Do you know what is personal space?
Merriam-Webster has the definition of it as: the distance from another person at which one feels comfortable when talking to or being next to that other person.
In literal meaning personal space is more like a “gap” or area between us and others in order to fulfill our personal comfort. Is it always a physical thing? How’s bout our privacy, feeling, or something within us which is intangible? I don’t know if it’s correct or not since I still consider that as a part of the personal space. For me, it is pretty irritating as much as not having a physical gap from others if people interfere my intangible personal space.
Social media makes us being dependent to it, we voluntary share our personal space (our idea, our judgement, even our secret) to the cyber wold with the people we don’t even know personally. Social media has become a sanctuary to release people’s needs of attention and praise. They slowly lose their real personal space as well as the opportunity to dwell and contemplate what’s right/wrong. It seems like there’s no boundary of privacy because it’s ourselves who intend to share it.

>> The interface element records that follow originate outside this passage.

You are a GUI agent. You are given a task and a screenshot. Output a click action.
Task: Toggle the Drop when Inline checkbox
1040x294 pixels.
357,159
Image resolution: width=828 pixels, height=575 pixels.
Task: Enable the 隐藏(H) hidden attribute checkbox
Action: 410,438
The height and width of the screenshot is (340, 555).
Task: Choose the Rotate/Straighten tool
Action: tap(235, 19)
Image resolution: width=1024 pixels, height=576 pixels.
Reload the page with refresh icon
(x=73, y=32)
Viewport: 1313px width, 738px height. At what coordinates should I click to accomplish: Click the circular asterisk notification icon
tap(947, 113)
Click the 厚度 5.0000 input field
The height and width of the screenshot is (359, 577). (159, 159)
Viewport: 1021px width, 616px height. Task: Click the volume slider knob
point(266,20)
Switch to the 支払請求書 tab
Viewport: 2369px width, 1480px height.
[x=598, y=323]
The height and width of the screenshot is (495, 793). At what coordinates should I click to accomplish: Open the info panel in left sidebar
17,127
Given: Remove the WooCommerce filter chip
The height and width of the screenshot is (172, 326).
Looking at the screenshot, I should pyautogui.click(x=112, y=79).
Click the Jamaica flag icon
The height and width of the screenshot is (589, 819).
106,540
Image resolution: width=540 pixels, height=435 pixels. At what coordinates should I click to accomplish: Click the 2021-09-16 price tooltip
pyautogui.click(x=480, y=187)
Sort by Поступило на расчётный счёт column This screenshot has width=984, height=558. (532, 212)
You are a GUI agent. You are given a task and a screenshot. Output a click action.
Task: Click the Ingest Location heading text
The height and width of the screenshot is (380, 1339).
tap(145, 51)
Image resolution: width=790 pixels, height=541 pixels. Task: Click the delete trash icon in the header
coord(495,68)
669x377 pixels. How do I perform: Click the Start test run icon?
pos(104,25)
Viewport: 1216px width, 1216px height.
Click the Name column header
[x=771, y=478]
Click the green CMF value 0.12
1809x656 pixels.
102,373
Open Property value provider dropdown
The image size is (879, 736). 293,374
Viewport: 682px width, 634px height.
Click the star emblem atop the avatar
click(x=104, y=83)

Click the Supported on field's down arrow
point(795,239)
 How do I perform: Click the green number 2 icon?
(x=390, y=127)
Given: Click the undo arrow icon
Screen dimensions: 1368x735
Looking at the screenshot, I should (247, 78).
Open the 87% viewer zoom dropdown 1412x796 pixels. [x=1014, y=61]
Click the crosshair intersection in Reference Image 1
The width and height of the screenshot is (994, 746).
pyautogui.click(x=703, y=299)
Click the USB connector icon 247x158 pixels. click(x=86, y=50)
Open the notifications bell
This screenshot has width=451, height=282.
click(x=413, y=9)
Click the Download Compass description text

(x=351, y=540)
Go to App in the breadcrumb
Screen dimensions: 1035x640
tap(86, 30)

After years living as one of the social media users (or junkie sometimes), I’m about to be honest how a personal statement towards someone else which is posted in the social media will ruin you. I used to hate someone that much because one/two faults he did. It wouldn’t be that bad actually if I took sometimes to consider whether or not it is really necessary to be consumed with my own perception and bad judgment toward that person. I was young, and reckless… I twitted and blogged about my sentimental judgement, I didn’t even care about how my words would hurt that person.
Turned out some people who followed me in my social media page acknowledged my story from the beginning I started my hateful comments. Some friends were sympathized and other friends said I was just too much and too dramatic. My own perception had ruined my kinship with that person, it was too late when I realized what I uttered in the social media was just a mere exaggeration. It was kinda awkward to apologize to that person as well as changed people perception towards me because of my previous statement.
I wasn’t aware with the impact of being too naive in using the social media, I failed to be a wise user. I shared my personal space more than I should, I ignored my opportunity to think and consider the consequence I would face for being too reckless and impulsive. Some people might judge me for being a desperate person or an attention seeker, but I had to accept that as the result of what I did for judging and blaming someone and made them like a perpetrator. I should have been very careful in showing my feeling and perception to the public, it definitely ruined my privacy and image.
As an adult, now I learned my mistake and I became wiser in facing the utilization of social media. I actively use instagram with two accounts: art account (@mcabych) and personal account (with no desperate captions but a boring caption to avoid people make a wrong interpretation). I’m open to show some of my works and things I like in instagram, also my common thought towards issue, not a personal judgement towards one individual in my blog. I don’t feel like showing anything sentimental to the public as much as I did before. I know how risky it was, and that was enough.